■ **Material supplied**:

- - -

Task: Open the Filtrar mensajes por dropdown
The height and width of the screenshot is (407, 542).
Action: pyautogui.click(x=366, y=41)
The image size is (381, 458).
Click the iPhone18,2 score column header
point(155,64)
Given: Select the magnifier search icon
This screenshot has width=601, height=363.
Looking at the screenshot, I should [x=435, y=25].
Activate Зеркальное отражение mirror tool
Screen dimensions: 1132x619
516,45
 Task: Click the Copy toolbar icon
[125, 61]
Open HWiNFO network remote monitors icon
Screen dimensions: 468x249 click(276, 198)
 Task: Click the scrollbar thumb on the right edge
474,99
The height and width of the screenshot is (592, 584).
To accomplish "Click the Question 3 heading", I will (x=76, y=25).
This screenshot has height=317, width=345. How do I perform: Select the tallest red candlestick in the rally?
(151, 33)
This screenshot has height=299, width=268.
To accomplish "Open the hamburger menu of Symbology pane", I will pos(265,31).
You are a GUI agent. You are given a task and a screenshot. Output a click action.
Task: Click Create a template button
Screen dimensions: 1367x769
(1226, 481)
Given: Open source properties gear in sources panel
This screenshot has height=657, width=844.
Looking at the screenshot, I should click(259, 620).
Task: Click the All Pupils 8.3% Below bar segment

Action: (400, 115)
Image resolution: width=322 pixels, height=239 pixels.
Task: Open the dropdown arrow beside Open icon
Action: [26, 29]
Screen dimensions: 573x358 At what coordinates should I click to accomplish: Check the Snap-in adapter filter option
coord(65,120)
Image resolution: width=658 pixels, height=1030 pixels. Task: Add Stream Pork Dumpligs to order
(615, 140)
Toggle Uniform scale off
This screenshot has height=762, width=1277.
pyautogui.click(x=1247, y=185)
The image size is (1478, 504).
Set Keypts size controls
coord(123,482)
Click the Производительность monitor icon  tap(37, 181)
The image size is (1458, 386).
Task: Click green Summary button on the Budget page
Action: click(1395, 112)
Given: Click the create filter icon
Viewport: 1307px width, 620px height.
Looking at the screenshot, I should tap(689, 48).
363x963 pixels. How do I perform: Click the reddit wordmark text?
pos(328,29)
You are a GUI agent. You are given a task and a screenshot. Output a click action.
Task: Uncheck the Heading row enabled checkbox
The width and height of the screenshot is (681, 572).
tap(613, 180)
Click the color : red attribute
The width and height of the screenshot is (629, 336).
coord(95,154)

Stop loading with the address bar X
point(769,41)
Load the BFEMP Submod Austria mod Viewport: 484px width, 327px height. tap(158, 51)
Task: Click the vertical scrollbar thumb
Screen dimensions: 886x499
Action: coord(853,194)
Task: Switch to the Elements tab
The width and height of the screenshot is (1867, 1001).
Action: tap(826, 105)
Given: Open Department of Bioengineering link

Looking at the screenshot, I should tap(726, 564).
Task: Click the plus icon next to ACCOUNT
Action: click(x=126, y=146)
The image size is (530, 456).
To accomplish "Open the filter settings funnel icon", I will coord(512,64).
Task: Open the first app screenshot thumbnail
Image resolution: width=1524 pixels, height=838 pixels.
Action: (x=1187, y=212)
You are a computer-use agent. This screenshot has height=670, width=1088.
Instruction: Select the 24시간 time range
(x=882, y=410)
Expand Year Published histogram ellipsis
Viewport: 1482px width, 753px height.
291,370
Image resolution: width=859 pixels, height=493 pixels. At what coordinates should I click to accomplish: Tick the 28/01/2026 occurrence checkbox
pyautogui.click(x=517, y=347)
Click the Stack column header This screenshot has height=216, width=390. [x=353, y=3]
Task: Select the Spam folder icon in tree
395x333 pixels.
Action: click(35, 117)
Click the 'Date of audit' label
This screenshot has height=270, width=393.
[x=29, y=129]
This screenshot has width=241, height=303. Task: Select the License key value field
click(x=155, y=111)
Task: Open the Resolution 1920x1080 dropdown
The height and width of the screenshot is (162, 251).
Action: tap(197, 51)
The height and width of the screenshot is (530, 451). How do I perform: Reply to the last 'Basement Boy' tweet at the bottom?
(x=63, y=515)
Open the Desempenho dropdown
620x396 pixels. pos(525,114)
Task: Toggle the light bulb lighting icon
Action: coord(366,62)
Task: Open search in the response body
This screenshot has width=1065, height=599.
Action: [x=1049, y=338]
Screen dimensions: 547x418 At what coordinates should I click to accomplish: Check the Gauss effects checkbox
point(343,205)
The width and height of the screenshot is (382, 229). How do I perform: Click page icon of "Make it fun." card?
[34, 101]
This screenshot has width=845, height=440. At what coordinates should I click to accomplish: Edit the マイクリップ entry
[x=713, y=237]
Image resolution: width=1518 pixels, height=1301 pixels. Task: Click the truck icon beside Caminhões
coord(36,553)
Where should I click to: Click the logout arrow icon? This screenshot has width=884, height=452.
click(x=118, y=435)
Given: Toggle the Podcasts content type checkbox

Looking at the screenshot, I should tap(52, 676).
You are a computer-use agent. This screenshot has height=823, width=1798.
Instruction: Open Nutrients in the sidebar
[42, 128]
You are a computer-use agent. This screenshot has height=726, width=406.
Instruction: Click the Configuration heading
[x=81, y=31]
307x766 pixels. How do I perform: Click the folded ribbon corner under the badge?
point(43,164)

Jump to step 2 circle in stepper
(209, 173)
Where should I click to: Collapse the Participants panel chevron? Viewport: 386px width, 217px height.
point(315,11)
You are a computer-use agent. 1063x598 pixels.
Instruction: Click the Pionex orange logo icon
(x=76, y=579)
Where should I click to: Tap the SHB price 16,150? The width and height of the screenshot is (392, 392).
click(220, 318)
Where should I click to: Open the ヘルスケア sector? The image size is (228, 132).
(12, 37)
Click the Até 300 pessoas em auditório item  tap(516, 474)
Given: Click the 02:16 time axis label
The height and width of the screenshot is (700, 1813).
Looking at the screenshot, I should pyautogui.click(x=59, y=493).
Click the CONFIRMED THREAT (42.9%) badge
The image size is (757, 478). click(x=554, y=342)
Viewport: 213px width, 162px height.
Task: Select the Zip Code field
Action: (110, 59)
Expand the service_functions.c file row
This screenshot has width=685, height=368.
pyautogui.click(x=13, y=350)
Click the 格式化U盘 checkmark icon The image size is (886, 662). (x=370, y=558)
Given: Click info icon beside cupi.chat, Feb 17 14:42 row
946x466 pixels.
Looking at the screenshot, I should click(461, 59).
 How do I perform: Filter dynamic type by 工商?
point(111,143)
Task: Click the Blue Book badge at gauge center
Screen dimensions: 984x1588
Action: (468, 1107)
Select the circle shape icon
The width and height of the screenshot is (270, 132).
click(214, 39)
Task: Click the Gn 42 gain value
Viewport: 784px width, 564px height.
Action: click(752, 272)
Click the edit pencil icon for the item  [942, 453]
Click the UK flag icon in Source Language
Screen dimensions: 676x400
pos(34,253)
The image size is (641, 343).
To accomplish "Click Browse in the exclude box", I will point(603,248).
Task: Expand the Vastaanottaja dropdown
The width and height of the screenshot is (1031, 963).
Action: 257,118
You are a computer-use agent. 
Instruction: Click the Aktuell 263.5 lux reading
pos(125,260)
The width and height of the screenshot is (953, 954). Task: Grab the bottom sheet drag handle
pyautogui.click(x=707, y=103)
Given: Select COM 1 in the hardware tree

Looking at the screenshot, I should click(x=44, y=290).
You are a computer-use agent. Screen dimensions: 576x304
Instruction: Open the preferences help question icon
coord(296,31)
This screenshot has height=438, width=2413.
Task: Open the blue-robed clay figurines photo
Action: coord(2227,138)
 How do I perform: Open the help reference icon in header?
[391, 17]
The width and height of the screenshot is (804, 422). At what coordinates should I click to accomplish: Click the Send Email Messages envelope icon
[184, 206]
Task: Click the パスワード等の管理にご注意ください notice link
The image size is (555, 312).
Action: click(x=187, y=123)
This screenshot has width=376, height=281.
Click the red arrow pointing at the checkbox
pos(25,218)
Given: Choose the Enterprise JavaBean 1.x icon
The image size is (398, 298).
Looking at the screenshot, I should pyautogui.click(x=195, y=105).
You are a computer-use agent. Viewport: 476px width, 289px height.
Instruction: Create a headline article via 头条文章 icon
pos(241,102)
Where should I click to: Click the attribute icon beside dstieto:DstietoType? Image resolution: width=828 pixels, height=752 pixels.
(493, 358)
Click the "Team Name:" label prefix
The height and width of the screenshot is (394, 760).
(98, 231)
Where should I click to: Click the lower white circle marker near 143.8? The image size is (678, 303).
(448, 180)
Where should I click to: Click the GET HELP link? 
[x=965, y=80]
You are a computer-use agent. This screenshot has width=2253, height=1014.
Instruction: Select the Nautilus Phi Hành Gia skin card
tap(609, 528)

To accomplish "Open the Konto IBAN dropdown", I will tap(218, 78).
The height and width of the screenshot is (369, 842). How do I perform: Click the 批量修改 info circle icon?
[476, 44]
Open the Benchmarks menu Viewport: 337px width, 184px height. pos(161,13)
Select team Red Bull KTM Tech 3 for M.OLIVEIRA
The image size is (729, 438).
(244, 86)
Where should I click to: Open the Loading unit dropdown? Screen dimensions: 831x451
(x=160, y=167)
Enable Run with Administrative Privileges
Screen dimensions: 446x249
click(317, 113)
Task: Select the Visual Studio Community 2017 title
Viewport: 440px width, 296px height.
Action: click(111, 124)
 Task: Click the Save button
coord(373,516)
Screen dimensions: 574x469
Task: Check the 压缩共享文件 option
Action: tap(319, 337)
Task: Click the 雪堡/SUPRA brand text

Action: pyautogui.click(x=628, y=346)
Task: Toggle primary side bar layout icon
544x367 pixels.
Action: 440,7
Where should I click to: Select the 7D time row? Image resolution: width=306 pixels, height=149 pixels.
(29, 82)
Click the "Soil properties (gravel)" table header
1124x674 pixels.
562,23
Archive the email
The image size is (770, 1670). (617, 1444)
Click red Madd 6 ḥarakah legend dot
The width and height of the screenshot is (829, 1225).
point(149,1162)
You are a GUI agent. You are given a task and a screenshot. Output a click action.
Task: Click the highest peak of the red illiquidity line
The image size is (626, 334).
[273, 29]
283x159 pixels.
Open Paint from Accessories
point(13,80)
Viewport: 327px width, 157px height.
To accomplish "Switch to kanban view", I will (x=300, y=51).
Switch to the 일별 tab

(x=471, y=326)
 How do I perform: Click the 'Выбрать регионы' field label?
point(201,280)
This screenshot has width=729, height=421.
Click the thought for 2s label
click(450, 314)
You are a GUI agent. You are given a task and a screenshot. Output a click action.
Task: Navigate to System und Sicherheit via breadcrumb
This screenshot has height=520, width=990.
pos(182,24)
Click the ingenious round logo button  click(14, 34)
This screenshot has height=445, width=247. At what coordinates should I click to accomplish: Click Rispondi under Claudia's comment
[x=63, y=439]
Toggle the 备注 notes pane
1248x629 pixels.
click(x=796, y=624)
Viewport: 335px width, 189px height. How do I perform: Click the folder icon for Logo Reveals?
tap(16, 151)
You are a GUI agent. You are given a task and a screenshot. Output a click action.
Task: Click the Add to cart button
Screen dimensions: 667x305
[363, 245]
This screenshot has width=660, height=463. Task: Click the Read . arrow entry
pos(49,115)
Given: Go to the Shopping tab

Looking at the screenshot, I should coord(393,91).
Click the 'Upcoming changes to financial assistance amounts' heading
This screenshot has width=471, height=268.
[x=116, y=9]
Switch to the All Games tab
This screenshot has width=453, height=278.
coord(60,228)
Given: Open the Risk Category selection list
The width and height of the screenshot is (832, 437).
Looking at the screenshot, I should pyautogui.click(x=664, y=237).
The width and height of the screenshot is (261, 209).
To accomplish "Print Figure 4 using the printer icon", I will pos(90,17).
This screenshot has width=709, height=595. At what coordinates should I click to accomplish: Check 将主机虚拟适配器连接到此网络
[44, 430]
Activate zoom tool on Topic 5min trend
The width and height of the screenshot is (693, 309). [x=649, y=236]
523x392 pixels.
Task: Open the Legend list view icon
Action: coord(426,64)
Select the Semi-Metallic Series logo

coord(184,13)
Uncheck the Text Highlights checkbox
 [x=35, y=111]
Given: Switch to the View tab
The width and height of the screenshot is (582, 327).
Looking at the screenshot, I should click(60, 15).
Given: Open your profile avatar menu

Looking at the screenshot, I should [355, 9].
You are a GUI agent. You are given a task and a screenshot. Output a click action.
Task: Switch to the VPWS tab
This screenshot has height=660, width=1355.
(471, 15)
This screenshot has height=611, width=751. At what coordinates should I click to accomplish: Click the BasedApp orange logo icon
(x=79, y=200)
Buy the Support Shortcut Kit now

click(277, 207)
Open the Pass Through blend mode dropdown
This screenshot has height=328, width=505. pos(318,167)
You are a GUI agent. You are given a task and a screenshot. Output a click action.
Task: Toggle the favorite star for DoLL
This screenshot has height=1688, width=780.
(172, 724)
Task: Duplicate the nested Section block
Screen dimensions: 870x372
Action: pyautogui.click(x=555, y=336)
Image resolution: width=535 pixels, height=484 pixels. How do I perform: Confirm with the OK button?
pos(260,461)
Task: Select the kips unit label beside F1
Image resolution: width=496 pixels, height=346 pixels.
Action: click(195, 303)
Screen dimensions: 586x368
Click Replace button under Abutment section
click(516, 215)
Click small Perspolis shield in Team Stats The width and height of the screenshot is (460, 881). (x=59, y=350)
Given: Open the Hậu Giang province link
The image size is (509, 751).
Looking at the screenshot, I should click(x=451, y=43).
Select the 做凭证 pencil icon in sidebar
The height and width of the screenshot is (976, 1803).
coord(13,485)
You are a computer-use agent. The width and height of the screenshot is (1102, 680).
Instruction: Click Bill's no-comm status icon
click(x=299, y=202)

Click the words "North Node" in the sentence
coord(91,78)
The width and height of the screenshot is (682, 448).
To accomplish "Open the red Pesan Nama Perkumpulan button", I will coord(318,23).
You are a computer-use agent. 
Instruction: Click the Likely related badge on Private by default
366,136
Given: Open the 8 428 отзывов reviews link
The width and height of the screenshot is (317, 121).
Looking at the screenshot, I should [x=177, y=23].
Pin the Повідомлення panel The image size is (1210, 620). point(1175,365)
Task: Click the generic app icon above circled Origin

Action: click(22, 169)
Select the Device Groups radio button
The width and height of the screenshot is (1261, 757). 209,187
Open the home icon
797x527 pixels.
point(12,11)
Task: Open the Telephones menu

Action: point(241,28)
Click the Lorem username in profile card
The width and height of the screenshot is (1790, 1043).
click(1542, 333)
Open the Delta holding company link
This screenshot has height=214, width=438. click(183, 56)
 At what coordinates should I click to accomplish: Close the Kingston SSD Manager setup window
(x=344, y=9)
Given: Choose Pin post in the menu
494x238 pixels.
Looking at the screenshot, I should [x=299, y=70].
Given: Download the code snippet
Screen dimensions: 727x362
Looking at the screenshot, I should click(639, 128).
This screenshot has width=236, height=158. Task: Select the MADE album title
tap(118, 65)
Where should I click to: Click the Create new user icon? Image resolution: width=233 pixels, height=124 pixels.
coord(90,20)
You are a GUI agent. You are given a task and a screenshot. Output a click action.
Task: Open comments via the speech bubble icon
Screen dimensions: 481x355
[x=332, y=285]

- - -

■ **Set problem**: Return every line of the records above that contains the word "card", treating uppercase and lowercase as different.

■ **Result for this task**:
The width and height of the screenshot is (382, 229). How do I perform: Click page icon of "Make it fun." card?
Instruction: Select the Nautilus Phi Hành Gia skin card
Click the Lorem username in profile card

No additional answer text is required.